Rows of pointing data:
---
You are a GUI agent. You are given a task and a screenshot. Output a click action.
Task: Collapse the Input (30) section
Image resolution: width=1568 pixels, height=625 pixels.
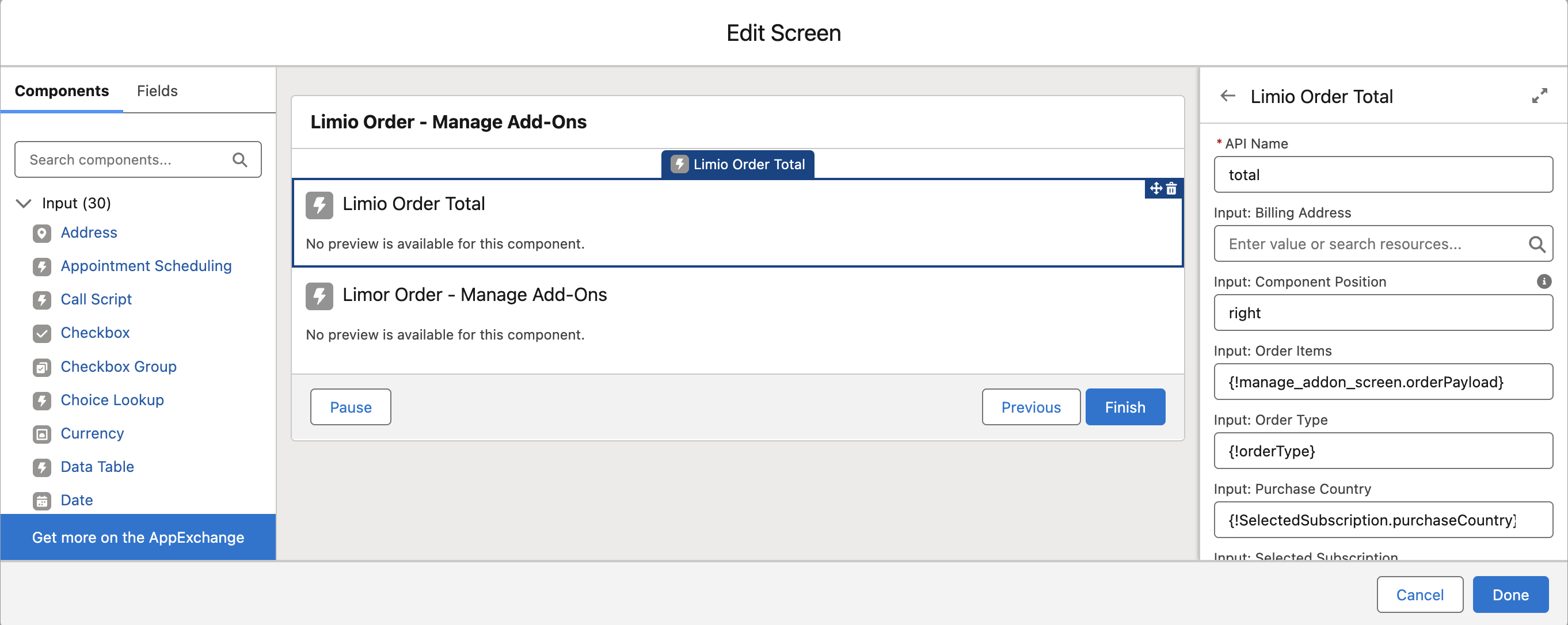click(24, 203)
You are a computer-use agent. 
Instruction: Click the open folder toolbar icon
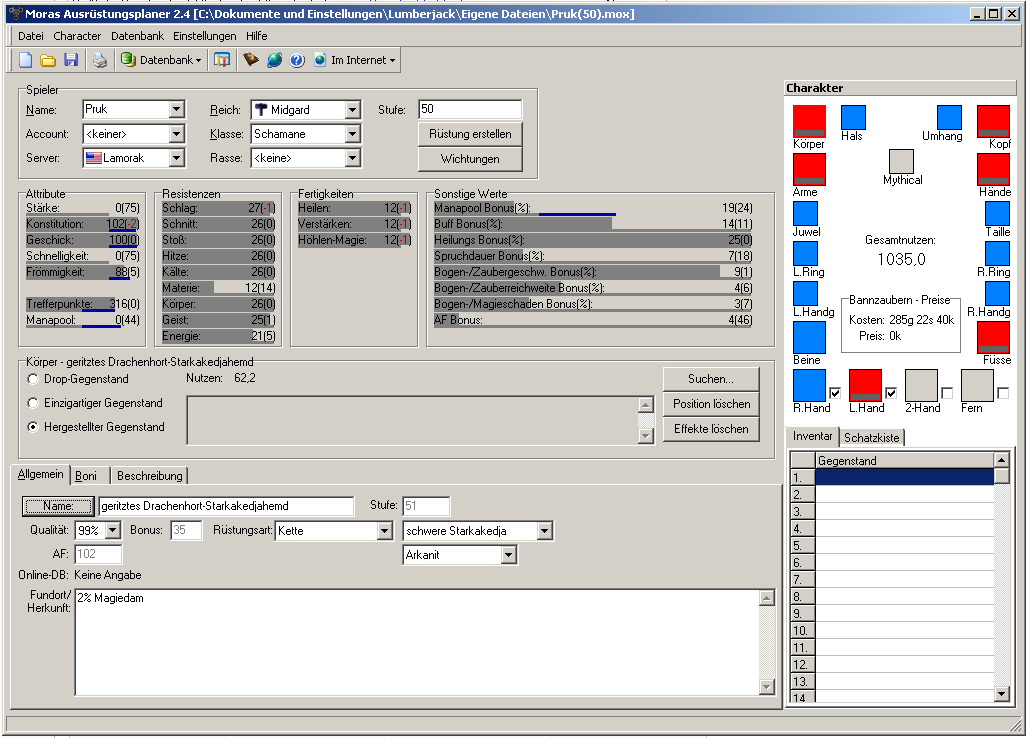coord(49,60)
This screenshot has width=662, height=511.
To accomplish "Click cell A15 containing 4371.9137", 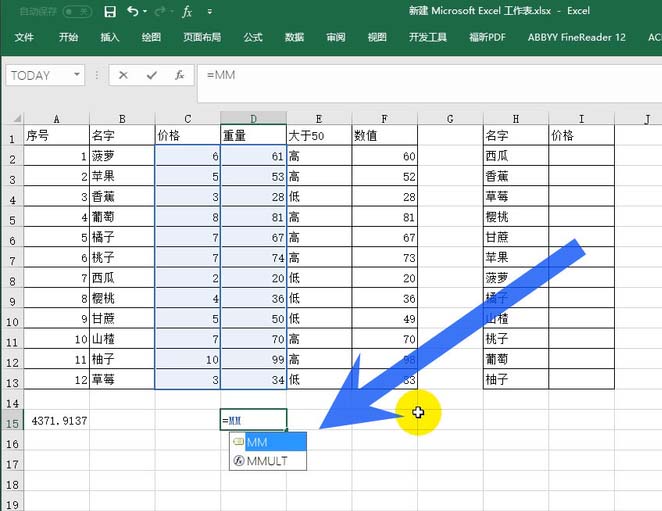I will point(57,420).
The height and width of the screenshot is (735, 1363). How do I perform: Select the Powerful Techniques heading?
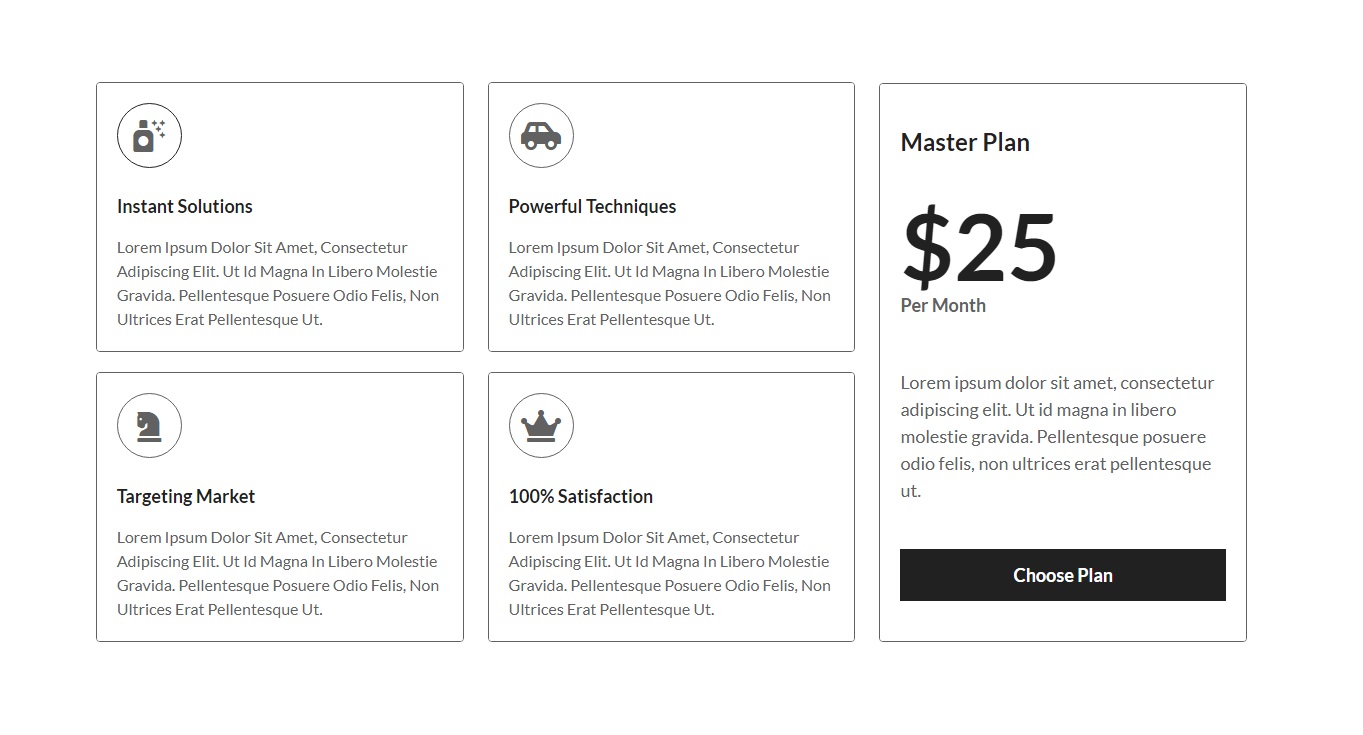[592, 207]
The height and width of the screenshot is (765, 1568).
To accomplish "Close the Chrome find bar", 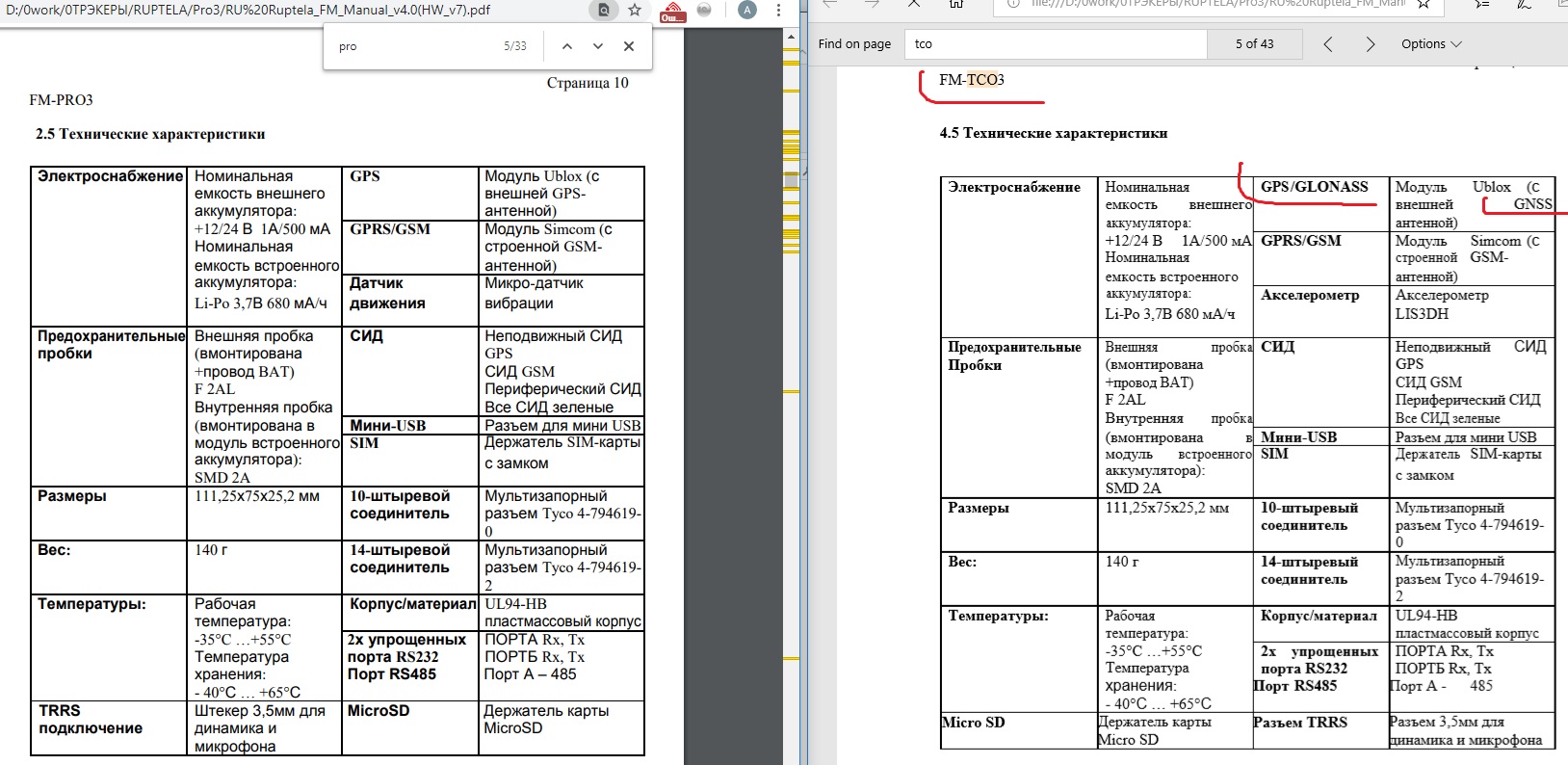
---
Copy the material word for word, starting with the line that contains "The height and width of the screenshot is (765, 1568)." and continuing through the end of the material. Leave the pictures out of your copy.

Complete answer:
The height and width of the screenshot is (765, 1568).
To accomplish "Close the Chrome find bar", 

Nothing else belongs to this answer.